After taking my dear time to get up and out of the hotel this morning (it's getting harder to do this each day as I am still exhausted from the day before and OMG Versailles Gardens had my legs aching so much), I walked to the St. Michel station and started my trip up to Montmartre to see the Basilique. I call it the mosque-looking place that I see every time I
Now, only a few travel websites mentioned this place, and I realised why.
I did not actually make it to the Basilique because the streets in Montmartre were deserted of tourists at the time I went (10 a.m.) and all I saw were shady-looking characters a la Henry Street Port-of-Spain. This is a street back home that I had to pass through to get to a bookstore and I think I will do without any books from there. I'm not a fan of people just loitering in front of workplaces or on the street corners. They should be at work or doing something else productive. I felt very uncomfortable in that neighbourhood this morning so after walking a couple blocks and not seeing an improvement, I re-traced my steps to the train station and headed down to the Centre Pompidou and the Marais.

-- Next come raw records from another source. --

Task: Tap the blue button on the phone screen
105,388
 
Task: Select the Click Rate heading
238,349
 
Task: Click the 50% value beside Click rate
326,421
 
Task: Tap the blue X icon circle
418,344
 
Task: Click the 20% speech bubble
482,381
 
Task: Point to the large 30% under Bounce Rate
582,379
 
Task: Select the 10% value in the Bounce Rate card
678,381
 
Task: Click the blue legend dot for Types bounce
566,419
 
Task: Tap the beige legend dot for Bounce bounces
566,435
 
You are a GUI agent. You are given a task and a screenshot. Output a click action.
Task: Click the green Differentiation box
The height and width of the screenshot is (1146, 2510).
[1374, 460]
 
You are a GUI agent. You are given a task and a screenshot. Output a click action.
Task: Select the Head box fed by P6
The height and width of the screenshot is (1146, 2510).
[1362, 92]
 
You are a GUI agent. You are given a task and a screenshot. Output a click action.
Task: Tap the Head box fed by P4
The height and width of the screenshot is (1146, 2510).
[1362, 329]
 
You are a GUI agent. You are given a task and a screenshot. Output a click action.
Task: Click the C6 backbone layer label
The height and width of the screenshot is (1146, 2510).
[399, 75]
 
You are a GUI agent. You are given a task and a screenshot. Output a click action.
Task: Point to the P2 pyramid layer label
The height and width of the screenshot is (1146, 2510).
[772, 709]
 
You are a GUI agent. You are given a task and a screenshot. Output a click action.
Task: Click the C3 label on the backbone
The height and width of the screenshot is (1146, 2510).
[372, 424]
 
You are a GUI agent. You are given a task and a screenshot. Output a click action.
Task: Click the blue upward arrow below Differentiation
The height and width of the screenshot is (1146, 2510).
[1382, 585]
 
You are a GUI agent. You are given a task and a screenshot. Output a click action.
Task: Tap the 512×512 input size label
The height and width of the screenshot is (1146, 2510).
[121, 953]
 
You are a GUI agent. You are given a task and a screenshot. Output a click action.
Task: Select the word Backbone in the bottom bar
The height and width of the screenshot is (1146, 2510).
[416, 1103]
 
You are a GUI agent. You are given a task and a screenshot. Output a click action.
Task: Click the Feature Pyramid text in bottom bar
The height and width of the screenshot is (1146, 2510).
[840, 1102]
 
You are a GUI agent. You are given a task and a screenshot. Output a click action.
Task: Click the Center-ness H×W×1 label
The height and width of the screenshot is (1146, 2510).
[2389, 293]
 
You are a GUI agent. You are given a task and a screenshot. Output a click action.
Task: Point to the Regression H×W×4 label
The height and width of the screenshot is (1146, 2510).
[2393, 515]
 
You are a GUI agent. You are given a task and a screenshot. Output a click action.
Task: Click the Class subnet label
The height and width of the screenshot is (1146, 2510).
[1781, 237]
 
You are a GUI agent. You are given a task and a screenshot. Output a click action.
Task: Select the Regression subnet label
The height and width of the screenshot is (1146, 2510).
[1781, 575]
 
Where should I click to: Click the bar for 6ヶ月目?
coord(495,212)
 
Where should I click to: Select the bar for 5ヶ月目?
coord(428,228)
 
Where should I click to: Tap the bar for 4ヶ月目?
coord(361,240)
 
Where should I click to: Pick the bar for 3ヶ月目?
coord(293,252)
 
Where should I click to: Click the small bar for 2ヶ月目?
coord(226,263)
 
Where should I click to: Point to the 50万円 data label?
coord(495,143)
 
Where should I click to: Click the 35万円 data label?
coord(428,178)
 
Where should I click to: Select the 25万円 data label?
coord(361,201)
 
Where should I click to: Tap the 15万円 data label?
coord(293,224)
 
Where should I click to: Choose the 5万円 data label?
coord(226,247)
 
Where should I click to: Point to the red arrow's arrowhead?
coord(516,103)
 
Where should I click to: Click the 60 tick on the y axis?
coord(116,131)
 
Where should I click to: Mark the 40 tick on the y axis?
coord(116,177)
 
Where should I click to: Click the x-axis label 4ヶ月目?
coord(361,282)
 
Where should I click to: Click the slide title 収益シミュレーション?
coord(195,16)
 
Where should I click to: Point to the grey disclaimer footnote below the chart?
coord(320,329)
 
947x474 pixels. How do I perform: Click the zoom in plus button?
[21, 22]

Marais is a very fancy place. The travel websites like to call it 'aristocratic', which is a nice way of saying expensive. I found the Pompidou easily as its architecture allows it to stand out anywhere.
I used the lift and escalators right up to the top floor and got this view:
There was a little restaurant out on the terrace that you could see from inside:
As I entered, I was greeted by this piece made entirely of bottle aluminium bottle caps strung and squashed together.
I went to the Contemporary Art gallery first where I saw the 10 Liz Taylor piece from Andy Warhol, an embroidered piece from Alighiero Boetti
Pieces by Luigi Di Sarro, Sigmar Polke and Verner Panton, who did a huge colourful model
Demakersvan did this one by bending galvanise to make a picture:
Theverymany made a HUGE model using computational architecture:
Carsten Holler's mushroom was anatomically correct and about seven feet tall:
Yaacov Agam designed and created this entire room of colour ranges:
After that I went to the Modern Art gallery where I saw pieces that I liked by Matisse, Magnelli, Braque, Picasso, Leger, Kupka, Kandinsky, Sonia and Robert Delaunay, Chagall, Dali, Bonnard, Pollock, Vasarely and Matta. I also liked Robert Le Ricolais polyten bridge models. Takis had a musicale using a metal bar danging on a string that randomly makes contact with another taut musical string and Burry made a cracked textured painting that I loved. Outside the Pompidou on the terrace was another piece but the artist's name escapes me right now.
After that I walked around Marais for while and got some clothes on sale at H&M. I checked out Galleries Lafayette but it reminded me of Macy's, so it was nothing spectacular but very crowded.
After that I bought lasagna at the Monoprix where the lady dishing out my food laughed at me when she asked how much and I told her half a spoon (was I supposed to have an idea in my head how much a kilo of lasagna is by eyeballing? I ended up with 0.1kg anyhow) and the cashier was quite rude.